Mr. Stephens, 35, who goes by Nate, wondered “if the algorithms and universe” were trying to tell him something. But his heavy workload kept him from dating anyone. Later that month, the algorithms of a third app, Scruff, did it again.
“The timing just clicked,” Mr. Stephens said. “I was in town and he was in town.”
As they exchanged texts with ease, Mr. Daniels softened. They agreed to meet on June 22, at a local bar, Union Drinkery, now St. Vincent Wine, a few blocks from their apartments in the Columbia Heights section of Washington.
They hugged hello outside the bar, and spoke for hours over drinks in the courtyard.

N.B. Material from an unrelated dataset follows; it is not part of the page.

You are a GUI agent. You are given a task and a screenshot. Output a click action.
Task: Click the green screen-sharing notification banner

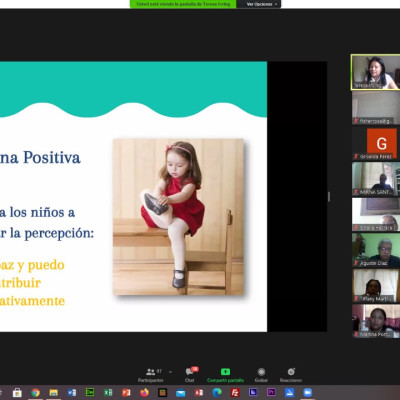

At one point, a rat scurried past them; Mr. Stephens remained calm while Mr. Daniels panicked and let out a gasp, pulling his feet up on his chair.
“I’m the country mouse, and he’s the city mouse,” Mr. Stephens said, with a laugh. He grew up on a 400-acre cattle ranch in the Black Hills of South Dakota outside St. Onge, while Mr. Daniels, an Army brat, moved around the country, mostly the South, with his family.
Mr. Stephens runs his own consulting practice connecting organizations and communities to solve racial, social and economic problems. He graduated magna cum laude from Carleton College in Northfield, Minn., and received a Master of Public Administration from the Middlebury Institute of International Studies at Monterey in Monterey, Calif.